| DESCRIPTION OF THE TASK |
Once the records have been read, set every one down as it stands.

| RECORD EXTRACTS |
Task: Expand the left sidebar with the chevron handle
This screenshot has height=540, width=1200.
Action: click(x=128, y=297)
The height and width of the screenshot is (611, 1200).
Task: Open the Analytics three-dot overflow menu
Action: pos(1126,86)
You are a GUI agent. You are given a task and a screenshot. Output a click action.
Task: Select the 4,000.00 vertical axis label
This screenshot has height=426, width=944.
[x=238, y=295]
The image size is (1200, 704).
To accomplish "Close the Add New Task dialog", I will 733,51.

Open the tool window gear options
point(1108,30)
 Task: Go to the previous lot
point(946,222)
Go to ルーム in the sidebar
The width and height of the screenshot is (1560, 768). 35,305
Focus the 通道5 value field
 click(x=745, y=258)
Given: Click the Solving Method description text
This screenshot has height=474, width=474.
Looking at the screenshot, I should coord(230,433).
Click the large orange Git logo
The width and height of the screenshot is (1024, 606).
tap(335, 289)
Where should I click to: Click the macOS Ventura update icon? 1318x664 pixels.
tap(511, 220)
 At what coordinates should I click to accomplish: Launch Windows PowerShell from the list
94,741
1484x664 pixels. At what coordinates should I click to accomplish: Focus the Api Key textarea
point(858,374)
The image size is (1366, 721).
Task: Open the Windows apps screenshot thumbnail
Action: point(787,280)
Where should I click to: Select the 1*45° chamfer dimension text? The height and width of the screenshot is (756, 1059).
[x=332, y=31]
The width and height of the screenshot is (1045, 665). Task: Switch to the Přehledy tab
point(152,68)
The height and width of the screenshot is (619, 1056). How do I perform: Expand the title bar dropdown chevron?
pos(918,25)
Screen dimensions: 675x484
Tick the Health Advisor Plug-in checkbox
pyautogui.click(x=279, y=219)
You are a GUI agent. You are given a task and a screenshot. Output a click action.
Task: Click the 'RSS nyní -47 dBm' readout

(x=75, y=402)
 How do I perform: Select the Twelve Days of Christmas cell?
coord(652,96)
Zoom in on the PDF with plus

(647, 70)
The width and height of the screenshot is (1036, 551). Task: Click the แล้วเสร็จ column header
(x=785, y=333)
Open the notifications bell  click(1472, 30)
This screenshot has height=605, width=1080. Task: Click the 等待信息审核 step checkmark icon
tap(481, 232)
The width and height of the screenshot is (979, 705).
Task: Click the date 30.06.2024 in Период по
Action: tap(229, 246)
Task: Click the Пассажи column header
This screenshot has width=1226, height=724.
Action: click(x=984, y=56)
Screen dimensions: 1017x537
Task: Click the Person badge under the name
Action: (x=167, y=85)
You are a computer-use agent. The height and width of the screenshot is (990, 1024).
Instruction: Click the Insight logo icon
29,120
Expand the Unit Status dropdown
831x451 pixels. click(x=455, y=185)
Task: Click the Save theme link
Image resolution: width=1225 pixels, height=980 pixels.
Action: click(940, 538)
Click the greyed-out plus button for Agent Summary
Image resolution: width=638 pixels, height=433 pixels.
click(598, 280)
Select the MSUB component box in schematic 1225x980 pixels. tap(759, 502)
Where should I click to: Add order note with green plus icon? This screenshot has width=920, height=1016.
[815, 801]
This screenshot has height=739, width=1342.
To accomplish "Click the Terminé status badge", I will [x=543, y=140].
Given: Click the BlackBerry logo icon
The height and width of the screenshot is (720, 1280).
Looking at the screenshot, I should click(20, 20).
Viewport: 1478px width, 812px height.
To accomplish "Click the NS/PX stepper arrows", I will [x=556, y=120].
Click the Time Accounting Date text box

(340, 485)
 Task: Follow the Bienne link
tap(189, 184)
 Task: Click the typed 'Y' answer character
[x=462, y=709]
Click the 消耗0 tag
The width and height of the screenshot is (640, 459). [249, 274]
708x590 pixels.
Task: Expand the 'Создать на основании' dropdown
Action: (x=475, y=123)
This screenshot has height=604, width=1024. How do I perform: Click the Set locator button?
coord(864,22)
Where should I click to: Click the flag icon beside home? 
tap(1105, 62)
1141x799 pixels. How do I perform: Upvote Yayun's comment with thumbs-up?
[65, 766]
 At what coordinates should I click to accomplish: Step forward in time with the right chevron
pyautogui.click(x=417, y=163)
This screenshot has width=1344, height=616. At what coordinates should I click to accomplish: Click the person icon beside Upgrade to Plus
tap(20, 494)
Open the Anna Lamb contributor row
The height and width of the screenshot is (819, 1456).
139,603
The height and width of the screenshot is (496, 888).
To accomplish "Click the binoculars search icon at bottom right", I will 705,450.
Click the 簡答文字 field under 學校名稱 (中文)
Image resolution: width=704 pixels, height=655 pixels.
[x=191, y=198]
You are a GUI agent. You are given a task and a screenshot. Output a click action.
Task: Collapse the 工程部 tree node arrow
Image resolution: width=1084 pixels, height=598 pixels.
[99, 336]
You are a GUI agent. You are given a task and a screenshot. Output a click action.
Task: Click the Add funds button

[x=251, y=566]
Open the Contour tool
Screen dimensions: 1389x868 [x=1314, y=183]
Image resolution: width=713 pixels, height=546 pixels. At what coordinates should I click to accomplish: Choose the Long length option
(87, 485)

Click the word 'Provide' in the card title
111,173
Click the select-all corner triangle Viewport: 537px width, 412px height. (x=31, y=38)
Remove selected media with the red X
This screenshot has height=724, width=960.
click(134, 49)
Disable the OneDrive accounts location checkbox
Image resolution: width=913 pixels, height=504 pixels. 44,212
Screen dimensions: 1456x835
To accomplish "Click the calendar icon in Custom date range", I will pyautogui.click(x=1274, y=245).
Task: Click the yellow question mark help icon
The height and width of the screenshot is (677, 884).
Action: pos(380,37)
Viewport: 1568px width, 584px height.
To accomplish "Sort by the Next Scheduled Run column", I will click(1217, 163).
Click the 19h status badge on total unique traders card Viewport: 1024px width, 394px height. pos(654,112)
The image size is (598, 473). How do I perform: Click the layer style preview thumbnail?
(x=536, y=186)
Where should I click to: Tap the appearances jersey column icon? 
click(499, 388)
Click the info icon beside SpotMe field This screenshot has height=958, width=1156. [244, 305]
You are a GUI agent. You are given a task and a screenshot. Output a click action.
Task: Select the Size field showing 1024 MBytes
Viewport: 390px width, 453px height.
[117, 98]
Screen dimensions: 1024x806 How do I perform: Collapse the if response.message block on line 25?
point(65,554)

| TASK SOLUTION |
Task: Expand the left sidebar with the chevron handle
This screenshot has height=540, width=1200.
Action: click(x=128, y=297)
The height and width of the screenshot is (611, 1200).
Task: Open the Analytics three-dot overflow menu
Action: pos(1126,86)
You are a GUI agent. You are given a task and a screenshot. Output a click action.
Task: Select the 4,000.00 vertical axis label
This screenshot has height=426, width=944.
[x=238, y=295]
The image size is (1200, 704).
To accomplish "Close the Add New Task dialog", I will 733,51.

Open the tool window gear options
point(1108,30)
 Task: Go to the previous lot
point(946,222)
Go to ルーム in the sidebar
The width and height of the screenshot is (1560, 768). 35,305
Focus the 通道5 value field
 click(x=745, y=258)
Given: Click the Solving Method description text
This screenshot has height=474, width=474.
Looking at the screenshot, I should coord(230,433).
Click the large orange Git logo
The width and height of the screenshot is (1024, 606).
tap(335, 289)
Where should I click to: Click the macOS Ventura update icon? 1318x664 pixels.
tap(511, 220)
 At what coordinates should I click to accomplish: Launch Windows PowerShell from the list
94,741
1484x664 pixels. At what coordinates should I click to accomplish: Focus the Api Key textarea
point(858,374)
The image size is (1366, 721).
Task: Open the Windows apps screenshot thumbnail
Action: point(787,280)
Where should I click to: Select the 1*45° chamfer dimension text? The height and width of the screenshot is (756, 1059).
[x=332, y=31]
The width and height of the screenshot is (1045, 665). Task: Switch to the Přehledy tab
point(152,68)
The height and width of the screenshot is (619, 1056). How do I perform: Expand the title bar dropdown chevron?
pos(918,25)
Screen dimensions: 675x484
Tick the Health Advisor Plug-in checkbox
pyautogui.click(x=279, y=219)
You are a GUI agent. You are given a task and a screenshot. Output a click action.
Task: Click the 'RSS nyní -47 dBm' readout

(x=75, y=402)
 How do I perform: Select the Twelve Days of Christmas cell?
coord(652,96)
Zoom in on the PDF with plus

(647, 70)
The width and height of the screenshot is (1036, 551). Task: Click the แล้วเสร็จ column header
(x=785, y=333)
Open the notifications bell  click(1472, 30)
This screenshot has height=605, width=1080. Task: Click the 等待信息审核 step checkmark icon
tap(481, 232)
The width and height of the screenshot is (979, 705).
Task: Click the date 30.06.2024 in Период по
Action: tap(229, 246)
Task: Click the Пассажи column header
This screenshot has width=1226, height=724.
Action: click(x=984, y=56)
Screen dimensions: 1017x537
Task: Click the Person badge under the name
Action: (x=167, y=85)
You are a computer-use agent. The height and width of the screenshot is (990, 1024).
Instruction: Click the Insight logo icon
29,120
Expand the Unit Status dropdown
831x451 pixels. click(x=455, y=185)
Task: Click the Save theme link
Image resolution: width=1225 pixels, height=980 pixels.
Action: click(940, 538)
Click the greyed-out plus button for Agent Summary
Image resolution: width=638 pixels, height=433 pixels.
click(598, 280)
Select the MSUB component box in schematic 1225x980 pixels. tap(759, 502)
Where should I click to: Add order note with green plus icon? This screenshot has width=920, height=1016.
[815, 801]
This screenshot has height=739, width=1342.
To accomplish "Click the Terminé status badge", I will [x=543, y=140].
Given: Click the BlackBerry logo icon
The height and width of the screenshot is (720, 1280).
Looking at the screenshot, I should click(20, 20).
Viewport: 1478px width, 812px height.
To accomplish "Click the NS/PX stepper arrows", I will [x=556, y=120].
Click the Time Accounting Date text box

(340, 485)
 Task: Follow the Bienne link
tap(189, 184)
 Task: Click the typed 'Y' answer character
[x=462, y=709]
Click the 消耗0 tag
The width and height of the screenshot is (640, 459). [249, 274]
708x590 pixels.
Task: Expand the 'Создать на основании' dropdown
Action: (x=475, y=123)
This screenshot has height=604, width=1024. How do I perform: Click the Set locator button?
coord(864,22)
Where should I click to: Click the flag icon beside home? 
tap(1105, 62)
1141x799 pixels. How do I perform: Upvote Yayun's comment with thumbs-up?
[65, 766]
 At what coordinates should I click to accomplish: Step forward in time with the right chevron
pyautogui.click(x=417, y=163)
This screenshot has width=1344, height=616. At what coordinates should I click to accomplish: Click the person icon beside Upgrade to Plus
tap(20, 494)
Open the Anna Lamb contributor row
The height and width of the screenshot is (819, 1456).
139,603
The height and width of the screenshot is (496, 888).
To accomplish "Click the binoculars search icon at bottom right", I will 705,450.
Click the 簡答文字 field under 學校名稱 (中文)
Image resolution: width=704 pixels, height=655 pixels.
[x=191, y=198]
You are a GUI agent. You are given a task and a screenshot. Output a click action.
Task: Collapse the 工程部 tree node arrow
Image resolution: width=1084 pixels, height=598 pixels.
[99, 336]
You are a GUI agent. You are given a task and a screenshot. Output a click action.
Task: Click the Add funds button

[x=251, y=566]
Open the Contour tool
Screen dimensions: 1389x868 [x=1314, y=183]
Image resolution: width=713 pixels, height=546 pixels. At what coordinates should I click to accomplish: Choose the Long length option
(87, 485)

Click the word 'Provide' in the card title
111,173
Click the select-all corner triangle Viewport: 537px width, 412px height. (x=31, y=38)
Remove selected media with the red X
This screenshot has height=724, width=960.
click(134, 49)
Disable the OneDrive accounts location checkbox
Image resolution: width=913 pixels, height=504 pixels. 44,212
Screen dimensions: 1456x835
To accomplish "Click the calendar icon in Custom date range", I will pyautogui.click(x=1274, y=245).
Task: Click the yellow question mark help icon
The height and width of the screenshot is (677, 884).
Action: pos(380,37)
Viewport: 1568px width, 584px height.
To accomplish "Sort by the Next Scheduled Run column", I will click(1217, 163).
Click the 19h status badge on total unique traders card Viewport: 1024px width, 394px height. pos(654,112)
The image size is (598, 473). How do I perform: Click the layer style preview thumbnail?
(x=536, y=186)
Where should I click to: Tap the appearances jersey column icon? 
click(499, 388)
Click the info icon beside SpotMe field This screenshot has height=958, width=1156. [244, 305]
You are a GUI agent. You are given a task and a screenshot. Output a click action.
Task: Select the Size field showing 1024 MBytes
Viewport: 390px width, 453px height.
[117, 98]
Screen dimensions: 1024x806 How do I perform: Collapse the if response.message block on line 25?
point(65,554)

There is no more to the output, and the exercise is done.